Over Passover, I read Natan Sharansky's boook, "The Case for Democracy" (appropriate, I suppose, for the holiday commemorating our freedom). One point which he returned to again and again is the skepticism which his views on democracy and peace were met with by diplomats and national leaders in America, Israel, and most of the Western world. These worthies all preferred to work with "friendly strongmen" in the interests of "stability."

This is especially troubling in the wake of the recent belligerencies out of China. For several decades, American policy has been to "engage" China in the hopes of moderating its regime, or at the least to establish a sort of regional stability. In the name of engagement, China's abysmal human-rights record and its invasion of Tibet have been more or less swept under the rug. Bill Clinton, to his modest credit, at least made noises to the effect of linking China's entry into the WTO to an improved human-rights record; yet when the chips were down, he caved.

And what has been the result? China's industrial power has grown exponentially, with Western money and investment as its fuel. On the strength of its roaring economy, China is now in the middle of a massive naval mobilization. Its object appears to be Taiwan, a staunch US ally which has been repeatedly betrayed by American diplomats in order to appease its larger cousin.

True, at the same time a large middle class has been created, which is more and more connected to the outside world. And the social strains of China's new economy are causing headaches for the Communist Party. These pressures may yet lead to a revolution, in time. Yet who is to say that such a revolution would not have come earlier, had the West not acted as China's sugar daddy? According to Natan Sharansky, the dissidents in the USSR loooked on deténte as nothing more than appeasement, that extended the life of the Soviet tyranny. And remember that Deng Xiaoping decided that China could not survive without foreign trade. Should we then have so quickly given him what he so desperately needed, without so much as a single serious concession in return with regard to human rights?

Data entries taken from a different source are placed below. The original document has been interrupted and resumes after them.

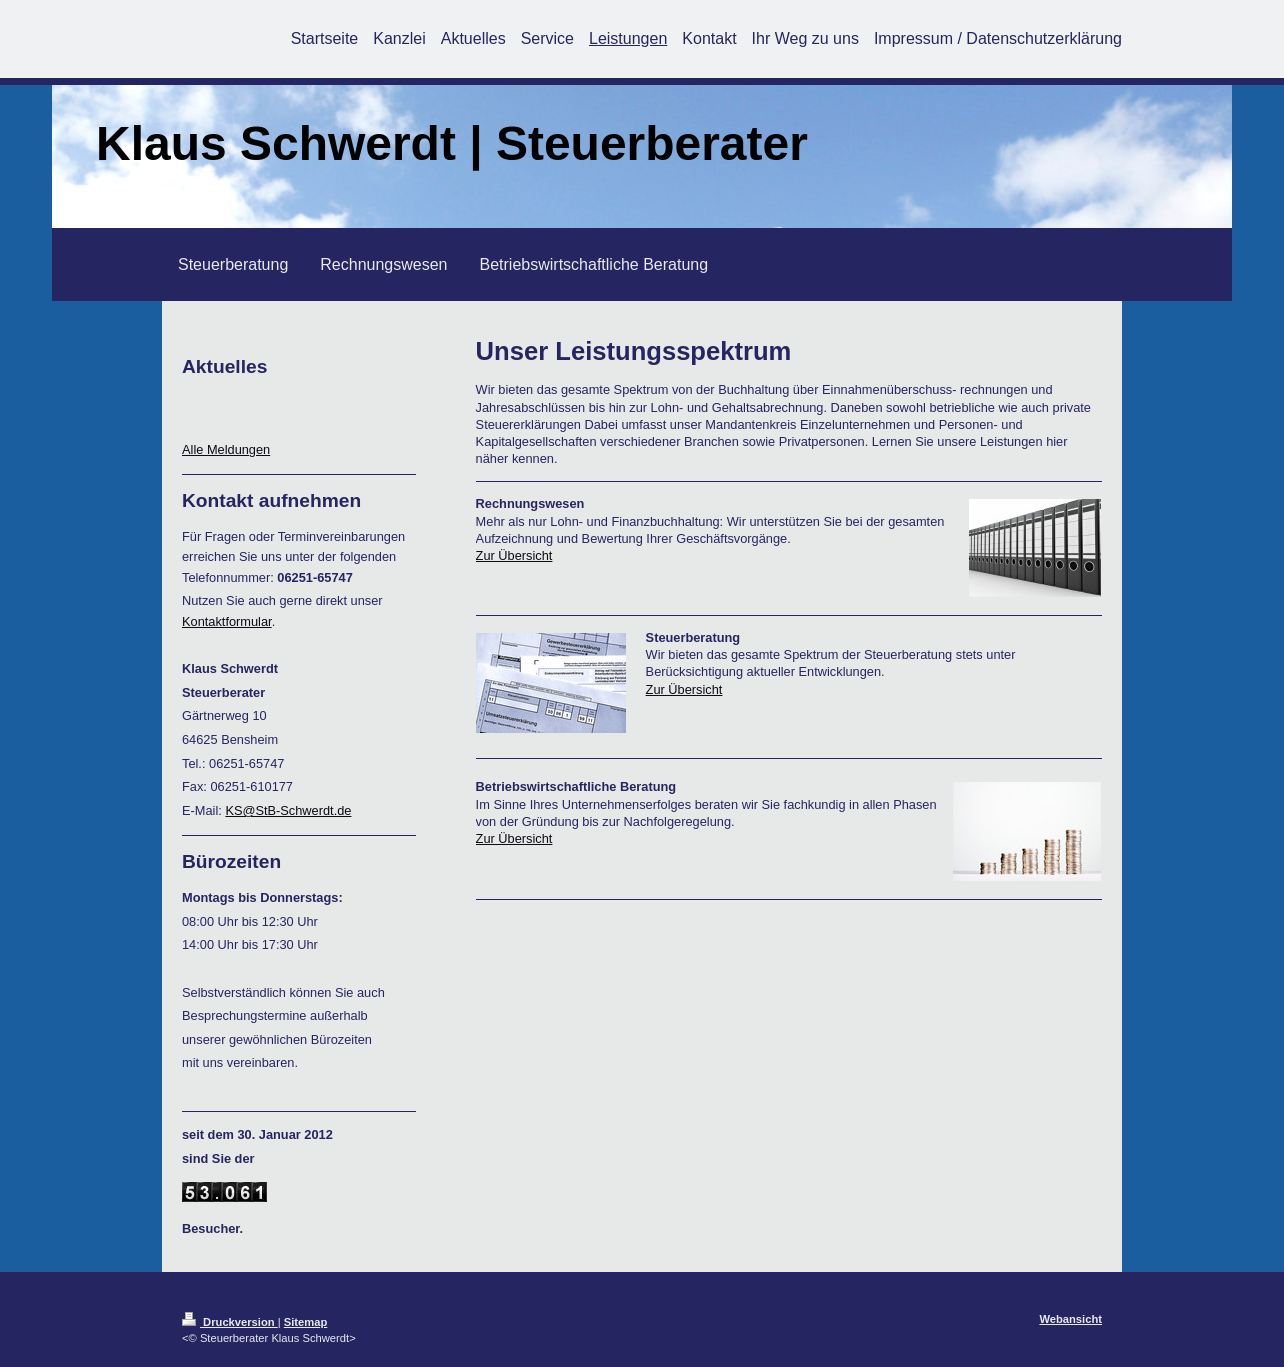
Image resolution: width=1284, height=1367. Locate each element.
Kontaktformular (227, 621)
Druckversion (230, 1322)
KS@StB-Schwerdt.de (288, 810)
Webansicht (1070, 1319)
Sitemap (306, 1322)
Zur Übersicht (514, 555)
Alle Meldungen (226, 449)
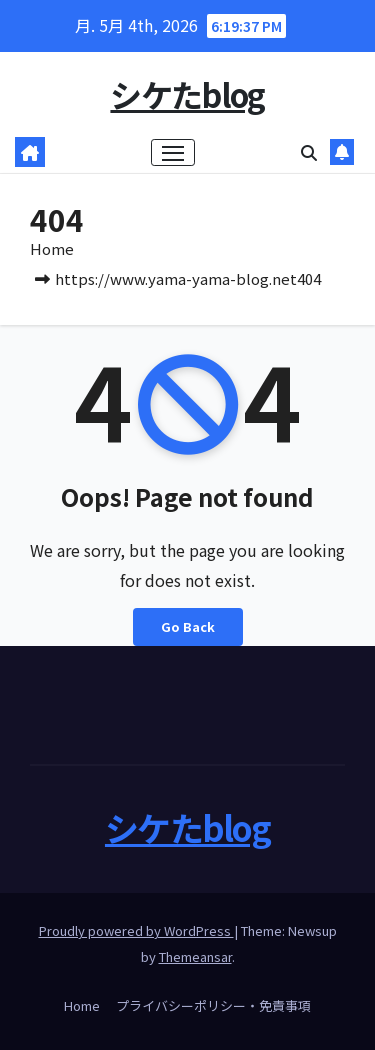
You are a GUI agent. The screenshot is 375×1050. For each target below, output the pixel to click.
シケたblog (187, 94)
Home (52, 248)
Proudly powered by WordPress (136, 930)
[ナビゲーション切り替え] (173, 153)
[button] (309, 152)
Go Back (188, 626)
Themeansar (195, 956)
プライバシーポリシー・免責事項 (213, 1005)
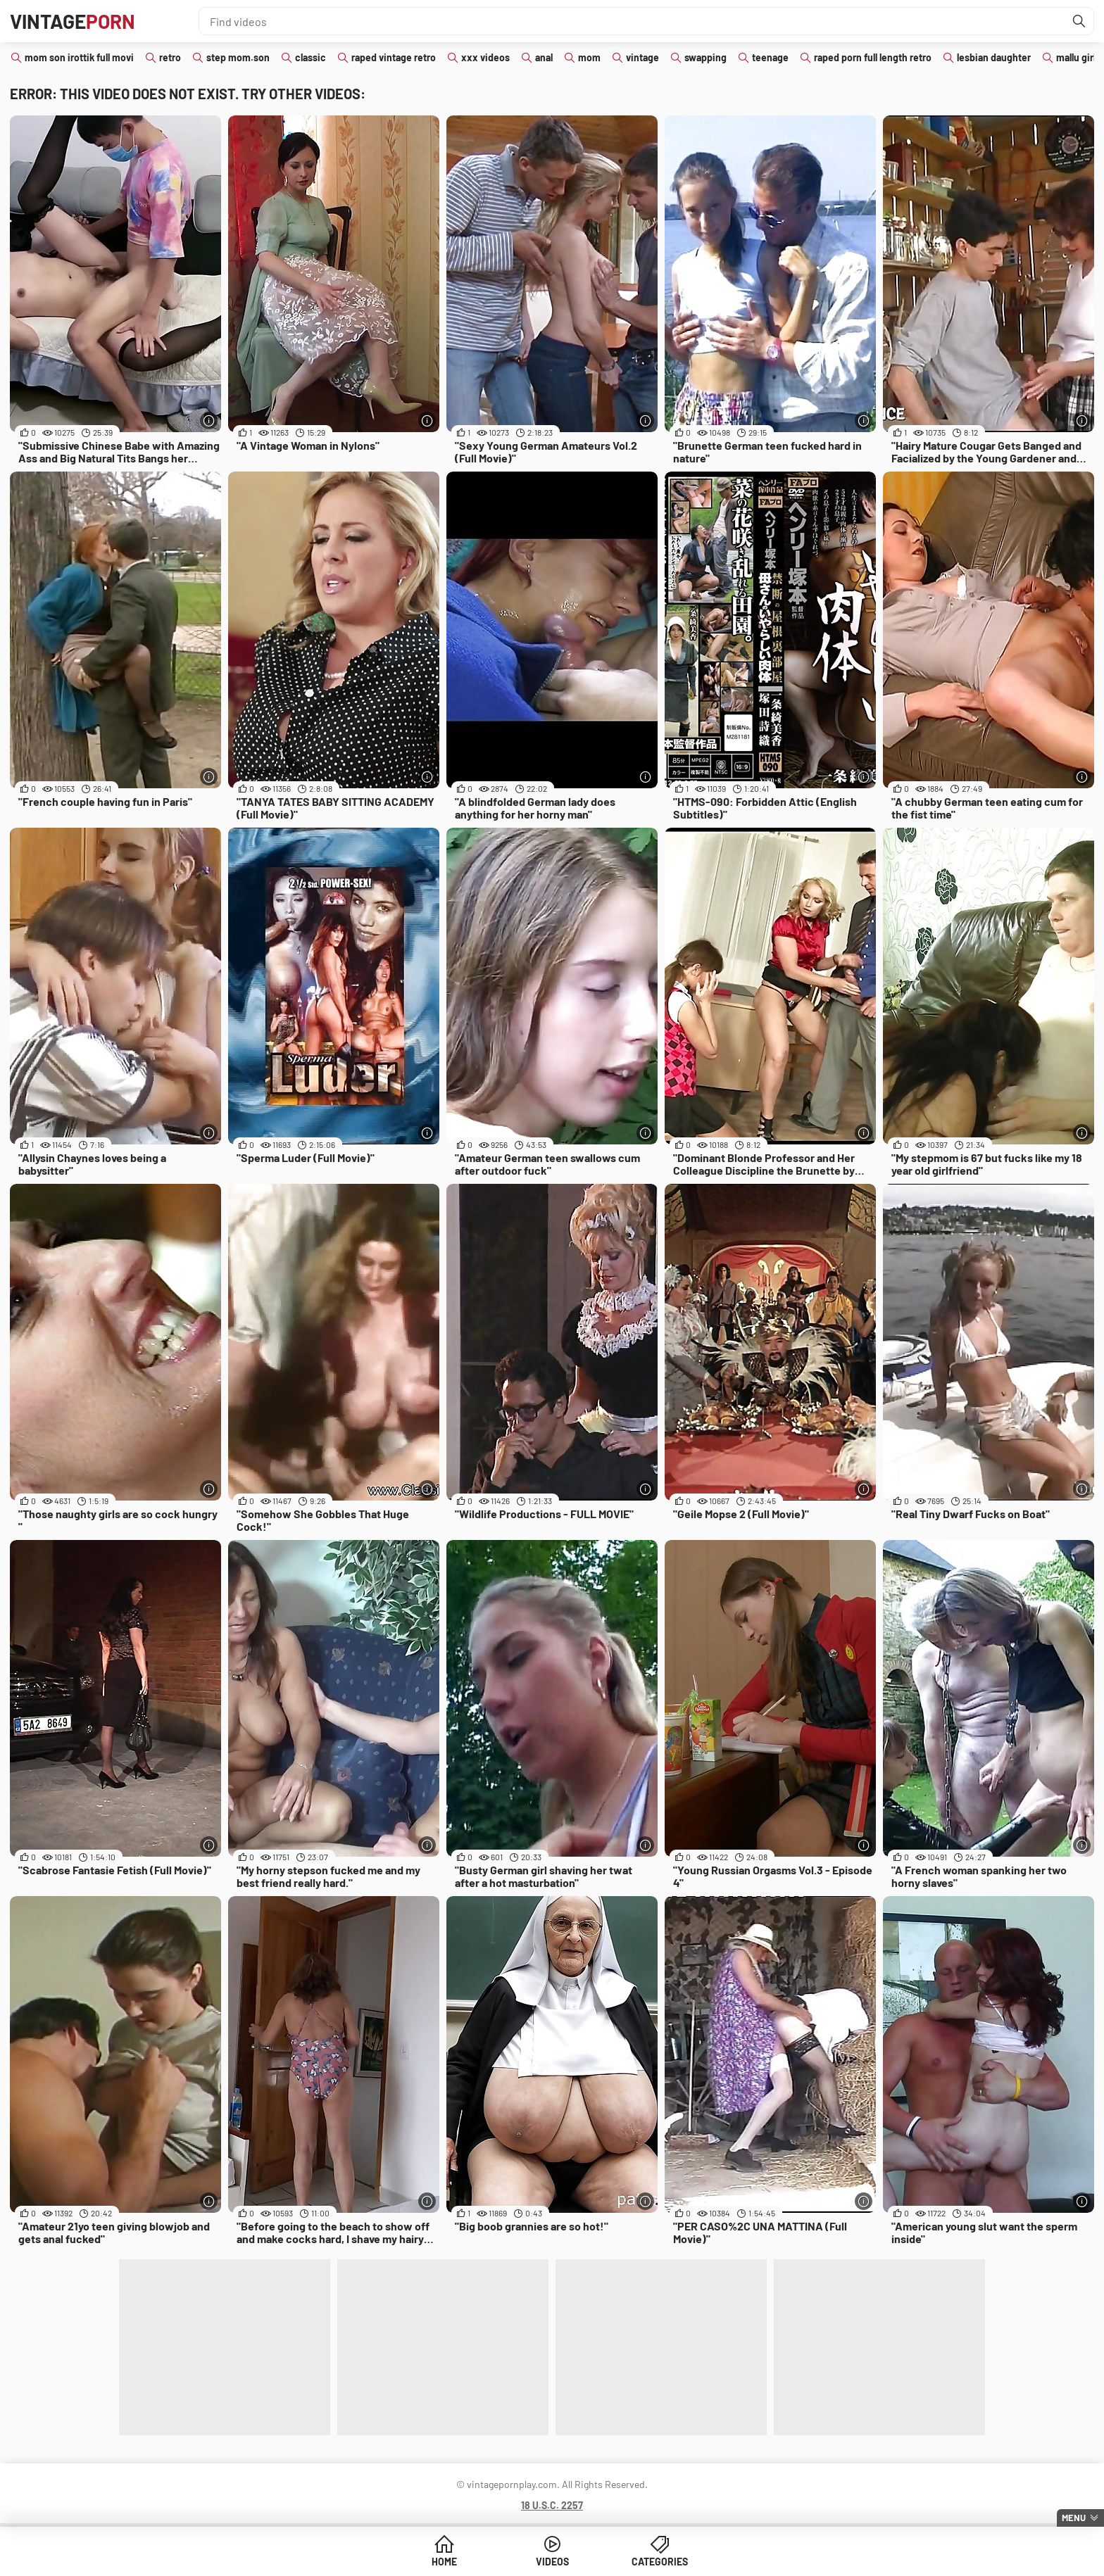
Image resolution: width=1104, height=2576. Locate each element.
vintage (642, 57)
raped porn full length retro (873, 57)
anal (544, 57)
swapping (705, 57)
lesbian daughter (994, 57)
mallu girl (1076, 57)
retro (170, 57)
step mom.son (238, 57)
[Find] (1079, 21)
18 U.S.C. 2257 (552, 2505)
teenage (770, 57)
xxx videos (485, 57)
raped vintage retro (393, 57)
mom (589, 57)
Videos (552, 2562)
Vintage (72, 21)
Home (444, 2562)
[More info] (209, 420)
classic (310, 57)
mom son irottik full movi (79, 57)
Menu (1074, 2517)
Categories (660, 2562)
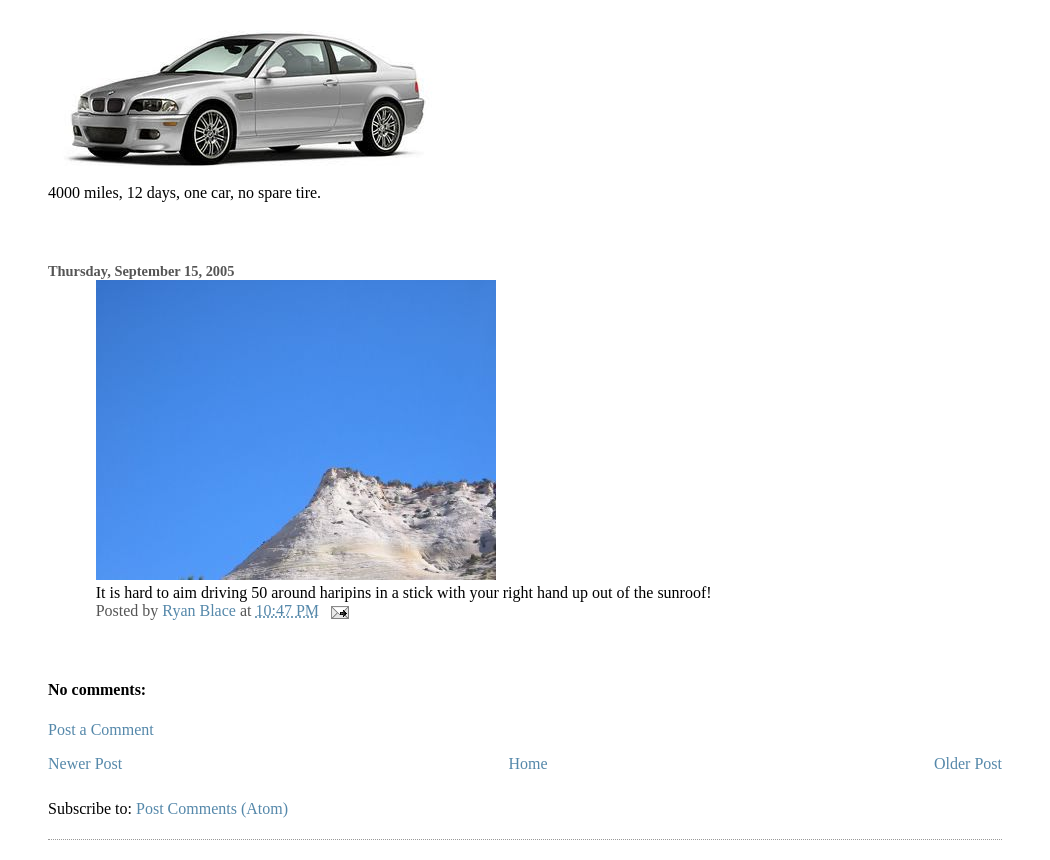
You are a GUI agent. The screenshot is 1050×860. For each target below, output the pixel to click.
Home (528, 763)
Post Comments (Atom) (212, 808)
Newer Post (85, 763)
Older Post (968, 763)
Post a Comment (101, 729)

Now we are in a race to see what will happen first. Will China move against Taiwan, in the dictator's classic move to unify a restless populace? Or will the Chinese Communists fall first?

Given such a situation, we have no excuse whatsoever to avoid throwing all the means at our disposal behind the cause of Chinese democracy. As to those who protest that doing so would be a "destabilizing" influence, I scorn your stability. Your stability is but a carte blanche for murderers to continue murdering. You would turn a blind eye to tyrants with blood on their hands, for fear that a spot of it should stain your elegant suits. For the sake of Taiwan, for the sake of Japan, for the sake of the Chinese who live under oppression, we can no longer be silent.

1 comment:

Mike Maller said...

As strange as it sounds, an episode of Star Trek is brought to mind.

I don't know how much of the original series you've seen, but there was one episode where two planets were locked in a 500 year war... only they weren't. Sometime ago, the war had been transferred into the control of computer, who would calculate attacks and the casualties thereof. The computers would then report the casualties, and the citizens of either world mentioned in the report would go to disintegration chamers.

http://www.tvtome.com/tvtome/servlet/GuidePageServlet/showid-633/epid-24908/

The connection being an imagined stability, rented with murder. To some people, stability is everything.